Add cache encryption to vlm sample (openvinotoolkit#2038)

olpipi · mryzhov · web-flow · commit 95907822fc60 · 2025-04-15T11:33:22.000+02:00
[CVS-162990](https://jira.devtools.intel.com/browse/CVS-162990) Co-authored-by: Mikhail Ryzhov <mikhail.ryzhov@intel.com>
diff --git a/samples/cpp/visual_language_chat/encrypted_model_vlm.cpp b/samples/cpp/visual_language_chat/encrypted_model_vlm.cpp
@@ -11,7 +11,7 @@ std::pair<std::string, ov::Tensor> decrypt_model(const std::filesystem::path& mo
     std::ifstream model_file(model_dir / model_file_name);
     std::ifstream weights_file();
     if (!model_file.is_open()) {
-        throw std::runtime_error("Cannot open model or weights file");
+        throw std::runtime_error("Cannot open model file");
     }
     std::string model_str((std::istreambuf_iterator<char>(model_file)), std::istreambuf_iterator<char>());
 
@@ -30,6 +30,39 @@ ov::genai::Tokenizer decrypt_tokenizer(const std::filesystem::path& models_path)

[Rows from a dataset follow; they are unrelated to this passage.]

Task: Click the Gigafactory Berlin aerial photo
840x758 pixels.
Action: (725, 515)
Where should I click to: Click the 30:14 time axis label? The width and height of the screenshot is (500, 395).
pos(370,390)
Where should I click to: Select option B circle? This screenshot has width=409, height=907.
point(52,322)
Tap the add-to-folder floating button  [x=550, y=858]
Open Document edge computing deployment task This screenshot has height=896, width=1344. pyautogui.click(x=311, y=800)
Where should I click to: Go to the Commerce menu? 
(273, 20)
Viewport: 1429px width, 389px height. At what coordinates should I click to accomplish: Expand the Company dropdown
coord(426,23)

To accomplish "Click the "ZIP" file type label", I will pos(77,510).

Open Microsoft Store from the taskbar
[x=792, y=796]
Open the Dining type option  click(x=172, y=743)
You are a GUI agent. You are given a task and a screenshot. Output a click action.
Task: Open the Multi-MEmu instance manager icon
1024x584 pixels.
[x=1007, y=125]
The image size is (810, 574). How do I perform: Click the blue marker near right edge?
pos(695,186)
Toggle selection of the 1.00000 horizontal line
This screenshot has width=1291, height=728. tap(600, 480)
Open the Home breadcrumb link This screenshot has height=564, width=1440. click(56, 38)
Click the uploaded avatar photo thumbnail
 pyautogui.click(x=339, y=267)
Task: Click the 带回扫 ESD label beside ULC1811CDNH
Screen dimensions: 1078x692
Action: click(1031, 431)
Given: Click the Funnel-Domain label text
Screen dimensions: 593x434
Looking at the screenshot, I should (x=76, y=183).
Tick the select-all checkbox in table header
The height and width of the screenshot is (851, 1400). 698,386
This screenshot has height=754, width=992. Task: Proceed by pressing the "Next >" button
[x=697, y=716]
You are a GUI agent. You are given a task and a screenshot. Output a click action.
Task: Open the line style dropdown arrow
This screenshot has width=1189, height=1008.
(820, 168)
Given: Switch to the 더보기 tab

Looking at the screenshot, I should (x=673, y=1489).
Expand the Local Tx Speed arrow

     return ov::genai::Tokenizer(tok_model_str, tok_weights_tensor, detok_model_str, detok_weights_tensor);
 }
 
+static const char codec_key[] = {0x30, 0x60, 0x70, 0x02, 0x04, 0x08, 0x3F, 0x6F, 0x72, 0x74, 0x78, 0x7F};
+
+std::string codec_xor(const std::string& source_str) {
+    auto key_size = sizeof(codec_key);
+    int key_idx = 0;
+    std::string dst_str = source_str;
+    for (char& c : dst_str) {
+        c ^= codec_key[key_idx % key_size];
+        key_idx++;
+    }
+    return dst_str;
+}
+
+std::string encryption_callback(const std::string& source_str) {
+    return codec_xor(source_str);
+}
+
+std::string decryption_callback(const std::string& source_str) {
+    return codec_xor(source_str);
+}
+
+auto get_config_for_cache_encryption() {
+    ov::AnyMap config;
+    config.insert({ov::cache_dir("llm_cache")});
+    ov::EncryptionCallbacks encryption_callbacks;
+    //use XOR-based encryption as an example
+    encryption_callbacks.encrypt = encryption_callback;
+    encryption_callbacks.decrypt = decryption_callback;
+    config.insert(ov::cache_encryption_callbacks(encryption_callbacks));
+    config.insert(ov::cache_mode(ov::CacheMode::OPTIMIZE_SIZE));
+    return config;
+}
+
 bool print_subword(std::string&& subword) {
     return !(std::cout << subword << std::flush);
 }
@@ -61,7 +94,7 @@ int main(int argc, char* argv[]) try {
     if (device == "GPU") {
         // Cache compiled models on disk for GPU to save time on the
         // next run. It's not beneficial for CPU.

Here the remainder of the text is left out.